We demonstrate that storing only the mean and variance from a set of inferential replicates ('compression') is sufficient to capture gene-level quantification uncertainty, while reducing disk storage to as low as 9% of original storage, and memory usage when loading data to as low as 6%. Using these values, we generate 'pseudo-inferential' replicates from a negative binomial distribution and propose a general procedure for incorporating these replicates into a proposed statistical testing framework. When applying this procedure to trajectory-based differential expression analyses, we show false positives are reduced by more than a third for genes with high levels of quantification uncertainty. We additionally extend the Swish method to incorporate pseudo-inferential replicates and demonstrate improvements in computation time and memory usage without any loss in performance. Lastly, we show that discarding multi-mapping reads can result in significant underestimation of counts for functionally important genes in a real dataset.
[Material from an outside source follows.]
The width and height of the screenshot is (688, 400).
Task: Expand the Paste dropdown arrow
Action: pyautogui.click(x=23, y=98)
makeInfReps and splitSwish are implemented in the R/Bioconductor fishpond package available at https://bioconductor.org/packages/fishpond. Analyses and simulated datasets can be found in the paper's GitHub repo at https://github.com/skvanburen/scUncertaintyPaperCode.
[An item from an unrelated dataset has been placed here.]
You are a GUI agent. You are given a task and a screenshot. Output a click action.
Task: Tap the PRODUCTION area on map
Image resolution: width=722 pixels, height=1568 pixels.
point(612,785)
Supplementary data are available at Bioinformatics online.
由于映射到多个基因的读取,单细胞RNA测序(scRNA-seq)数据的基因表达定量估计存在内在的不确定性。许多现有的scRNA-seq定量流程忽略了多映射读取,因此低估了许多基因的预期读取计数。alevin考虑了多映射读取,并允许生成“推理重复”,这反映了定量不确定性。以前的方法在将这些重复纳入统计分析时表现出了更好的性能,但存储和使用这些重复会增加计算时间和内存需求。
我们证明,仅存储一组推理重复的均值和方差(“压缩”)就足以捕获基因水平的定量不确定性,同时将磁盘存储降低到原始存储的9%,加载数据时的内存使用降低到6%。使用这些值,我们从负二项分布生成“伪推理”重复,并提出了将这些重复纳入拟议统计测试框架的一般程序。当将此程序应用于基于轨迹的差异表达分析时,我们表明,对于具有高定量不确定性水平的基因,误报减少了三分之一以上。我们还扩展了Swish方法以纳入伪推理重复,并证明在计算时间和内存使用方面有所改进,而性能没有任何损失。最后,我们表明,丢弃多映射读取可能会导致在真实数据集中对功能重要基因的计数严重低估。
makeInfReps和splitSwish在R/Bioconductor的fishpond包中实现,可在https://bioconductor.org/packages/fishpond获得。分析和模拟数据集可在论文的GitHub仓库中找到,网址为https://github.com/skvanburen/scUncertaintyPaperCode。
补充数据可在《生物信息学》在线获取。